8 EMC VSPEX End-User Computing Citrix XenDesktop 7.6 and Microsoft Hyper-V with EMC XtremIO Design Guide

Purpose of this guide

An end-user computing or virtual desktop infrastructure is a complex system offering. The EMC® VSPEX® End-User Computing Proven Infrastructure provides the customer with a modern system capable of hosting a large number of virtual desktops at a consistent performance level. This solution for Citrix XenDesktop 7.6 runs on a Microsoft Windows Server 2012 R2 with Hyper-V virtualization layer backed by the highly available EMC XtremIO™ family, which provides the storage. In this solution, the desktop virtualization infrastructure components are layered on a VSPEX Private Cloud that uses a Microsoft Hyper-V Proven Infrastructure, while the desktops are hosted on dedicated resources.

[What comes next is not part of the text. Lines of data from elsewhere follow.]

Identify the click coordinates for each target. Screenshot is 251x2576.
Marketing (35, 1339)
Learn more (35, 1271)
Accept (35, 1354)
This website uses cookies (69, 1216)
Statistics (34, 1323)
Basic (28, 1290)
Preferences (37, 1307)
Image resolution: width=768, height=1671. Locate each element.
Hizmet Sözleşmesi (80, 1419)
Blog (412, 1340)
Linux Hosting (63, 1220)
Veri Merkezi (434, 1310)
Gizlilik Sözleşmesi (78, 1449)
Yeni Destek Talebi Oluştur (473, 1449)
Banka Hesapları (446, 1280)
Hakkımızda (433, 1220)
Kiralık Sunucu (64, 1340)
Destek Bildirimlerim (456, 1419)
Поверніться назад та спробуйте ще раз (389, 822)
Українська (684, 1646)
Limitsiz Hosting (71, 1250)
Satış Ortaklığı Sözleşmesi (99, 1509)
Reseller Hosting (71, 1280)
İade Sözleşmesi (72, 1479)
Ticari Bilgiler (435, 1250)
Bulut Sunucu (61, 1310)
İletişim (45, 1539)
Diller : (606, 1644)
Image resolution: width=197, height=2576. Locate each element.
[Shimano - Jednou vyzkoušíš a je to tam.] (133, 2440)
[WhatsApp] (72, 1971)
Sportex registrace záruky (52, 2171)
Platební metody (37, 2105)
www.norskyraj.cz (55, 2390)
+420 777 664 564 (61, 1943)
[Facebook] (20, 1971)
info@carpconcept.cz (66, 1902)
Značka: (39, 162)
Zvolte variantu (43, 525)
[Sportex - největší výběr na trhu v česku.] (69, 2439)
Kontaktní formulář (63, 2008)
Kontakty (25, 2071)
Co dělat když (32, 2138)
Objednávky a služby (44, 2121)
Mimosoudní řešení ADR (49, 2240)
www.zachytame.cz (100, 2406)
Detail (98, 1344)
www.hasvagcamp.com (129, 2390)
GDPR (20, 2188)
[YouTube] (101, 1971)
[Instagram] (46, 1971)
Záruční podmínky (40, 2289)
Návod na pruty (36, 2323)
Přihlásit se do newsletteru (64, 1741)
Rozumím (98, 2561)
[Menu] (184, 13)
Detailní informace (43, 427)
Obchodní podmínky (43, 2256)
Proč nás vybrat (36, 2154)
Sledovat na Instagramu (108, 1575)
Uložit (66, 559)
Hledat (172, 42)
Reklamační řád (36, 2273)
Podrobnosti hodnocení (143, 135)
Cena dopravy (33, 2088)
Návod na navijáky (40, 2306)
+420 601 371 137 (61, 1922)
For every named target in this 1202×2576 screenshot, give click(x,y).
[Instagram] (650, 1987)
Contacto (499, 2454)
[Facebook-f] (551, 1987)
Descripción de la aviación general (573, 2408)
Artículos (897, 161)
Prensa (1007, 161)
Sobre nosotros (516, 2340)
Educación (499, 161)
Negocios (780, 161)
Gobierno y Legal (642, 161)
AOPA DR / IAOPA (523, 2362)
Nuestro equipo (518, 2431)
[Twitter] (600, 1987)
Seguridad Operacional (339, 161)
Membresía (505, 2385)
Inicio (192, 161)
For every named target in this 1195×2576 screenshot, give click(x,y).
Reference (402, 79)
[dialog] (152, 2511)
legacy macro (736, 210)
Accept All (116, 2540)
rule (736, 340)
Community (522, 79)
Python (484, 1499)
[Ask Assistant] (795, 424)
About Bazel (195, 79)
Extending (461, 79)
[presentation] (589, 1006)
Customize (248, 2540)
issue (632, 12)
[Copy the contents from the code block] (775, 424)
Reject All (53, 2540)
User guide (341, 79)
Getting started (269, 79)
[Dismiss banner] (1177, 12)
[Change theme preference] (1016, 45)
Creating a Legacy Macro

The compute and network components, which are defined by the VSPEX partners, are designed to be redundant and sufficiently powerful to handle the processing and data needs of a large virtual desktop environment. XtremIO storage systems provide storage for virtual desktops, EMC Isilon® or EMC VNX® systems provide storage for user data, and EMC Avamar® data protection solutions provide data protection for Citrix XenDesktop data.

This solution is validated for up 3,500 virtual desktops. These validated configurations are based on a reference desktop workload and form the basis for creating cost-effective, custom solutions for individual customers.

XtremIO supports scale-out clusters of up to six X-Bricks. Each additional X-Brick increases performance and virtual desktop capacity linearly. XtremIO X-Bricks have been validated to support a higher number of desktops and the VSPEX validated numbers are particular to the communicated solution only.

This Design Guide describes how to design an end-user computing solution according to best practices for Citrix XenDesktop for Microsoft Hyper-V enabled by XtremIO, Isilon, VNX, and Data Protection.

Business value

Employees are more mobile than ever, and they expect access to business-critical data and applications from any location and any device. They want the flexibility to bring their own devices to work, which means IT departments are increasingly investigating and supporting Bring Your Own Device (BYOD) initiatives. This adds layers of complexity to safeguarding sensitive information. Deploying a virtual desktop project is one way to do this.

Implementing large-scale virtual desktop environments presents many challenges, however. Administrators must rapidly roll out persistent or non-persistent desktops for all users—task workers, knowledge workers, and power users—while offering an outstanding user experience that outperforms physical desktops.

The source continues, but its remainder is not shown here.